2 Random fields

“[The Force] surrounds and penetrates us. It binds the galaxy together.” - Obi-Wan Kenobi

library( "RandomFields" )

A random field is like The Force - it is everywhere without being seen. Air particulate concentration, ground water level, soil lead concentration - you may be aware that these phenomena are everywhere. Sociological phenomena like public sentiment or land value may also be thought of as an ether or field that flows everywhere.

But our data doesn’t surround and penetrate us; it doesn’t flow through everything. Data, the observations that we actually have to work from, are quite sparse measurements of the underlying field. So our task in spatial data analysis (what makes it different from other kinds of data analysis) is generally to estimate parameters of a random field.

Here I’ve prepared a couple of graphics to try to connect spatial statistics to an intuition about spatial data. The reason that we always use the normal distribution for a spatial field is because it is the foremost among VERY few distributions that have a multivariate form.

rongelap-illustration

# set range parameter
range = 2

# make a plot of the exponential correlation
tt = seq(0, 10, length.out=300)
cov_fun = exp( -tt / range)
plot( tt, cov_fun, type='l', bty='n', xlab="distance", ylab='correlation')

# same plot, but as a variogram
nugget = 0.2
plot( tt, 1 - cov_fun + nugget, type='l', bty='n',
      ylim = c(0, 1.3), xlab="distance", ylab='semivariance')

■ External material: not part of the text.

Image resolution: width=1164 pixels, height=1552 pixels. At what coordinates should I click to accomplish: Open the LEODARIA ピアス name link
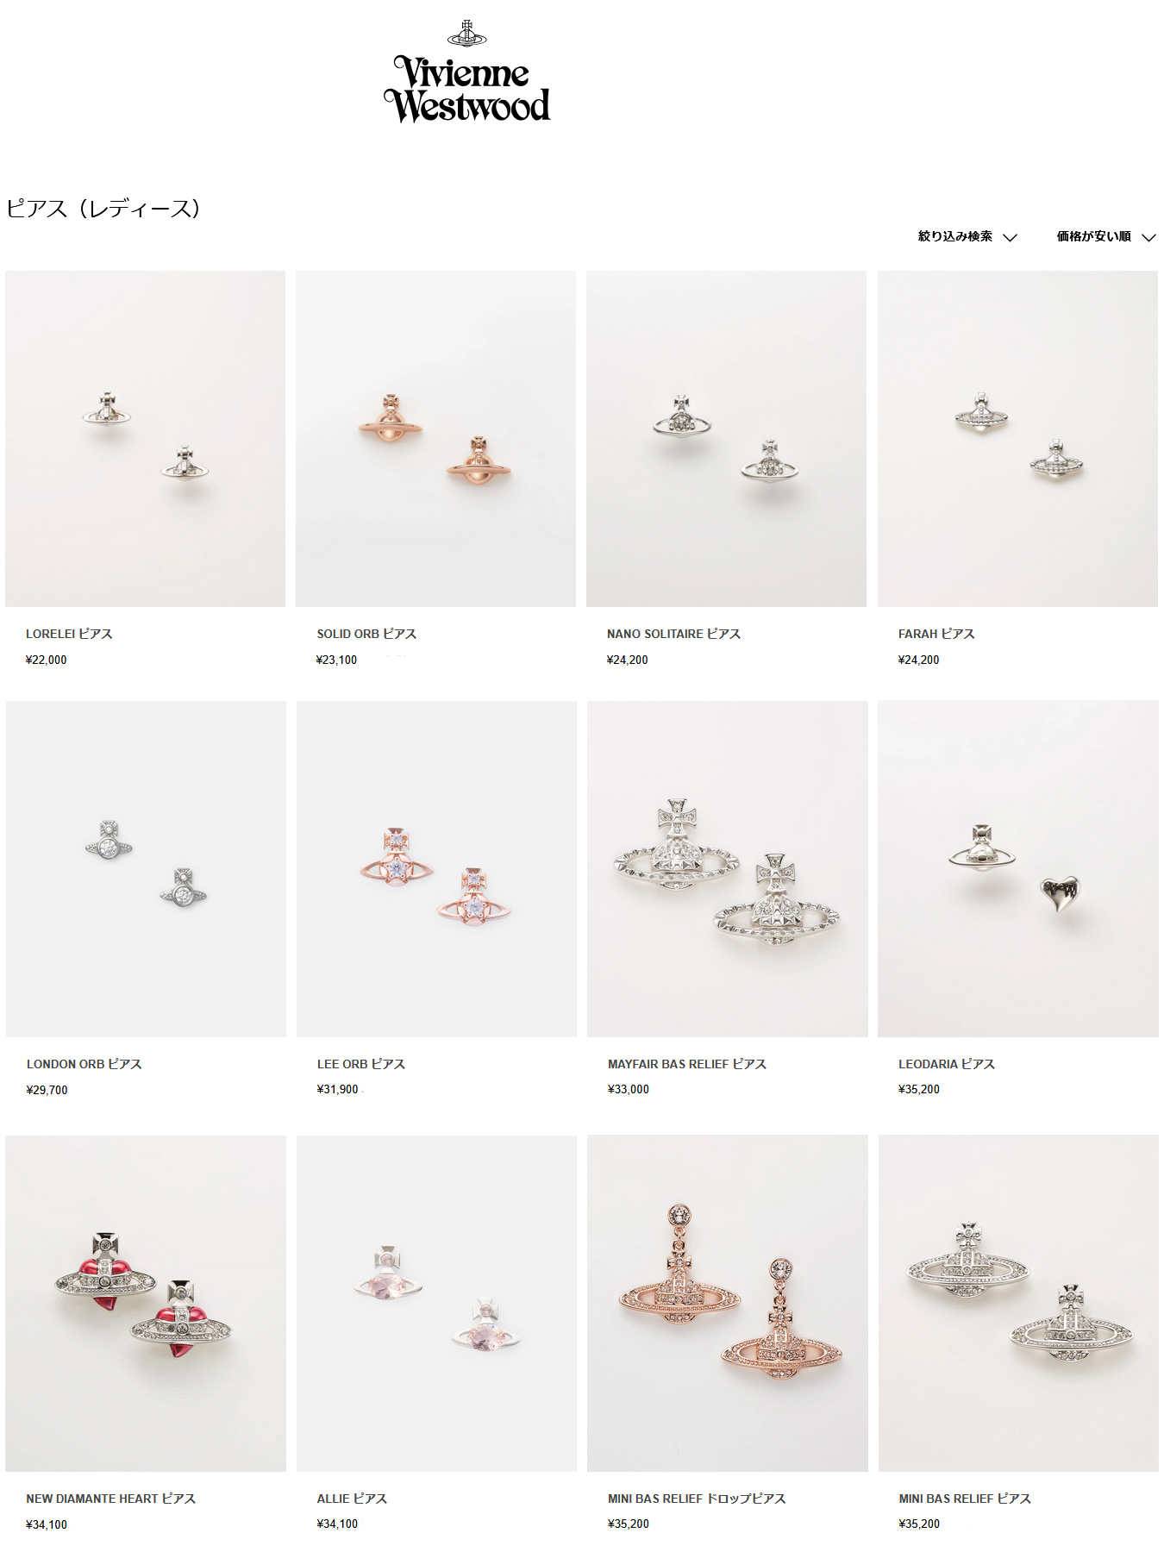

To illustrate observations from a random field, let’s do a bit of simulation. I’ll use the RandomFields package, so you’ll need to install that. The RMexp() function uses the exponential covariance function. I’m creating four independent realizations of data so that you can see what the variability looks like.

# simulate six realizations with an exponential model
model <- RMexp()
x <- seq(0, 10, 0.1)
z <- RFsimulate(model, x, x, n=4)

## ....

## New output format of RFsimulate: S4 object of class 'RFsp';
## for a bare, but faster array format use 'RFoptions(spConform=FALSE)'.

# plot the simulations
plot( z )

Out of curiosity, let’s see how those would look if we used another covariance function. Here I’m using cubic covariance, which is important only insofar as you can see that any effect on the data isn’t obvious.

# The effect of the covariance model is typically not obvious:
model <- RMcubic()
z <- RFsimulate(model, x, x, n=4)

## ....

plot( z )

The fact that the proper covariance function is seldom obvious means that the ultimate choice often seems fairly arbitrary. This contributes to why spatial statistics is so balkanized, with dozens of very closely related methods that use incompatible language and software.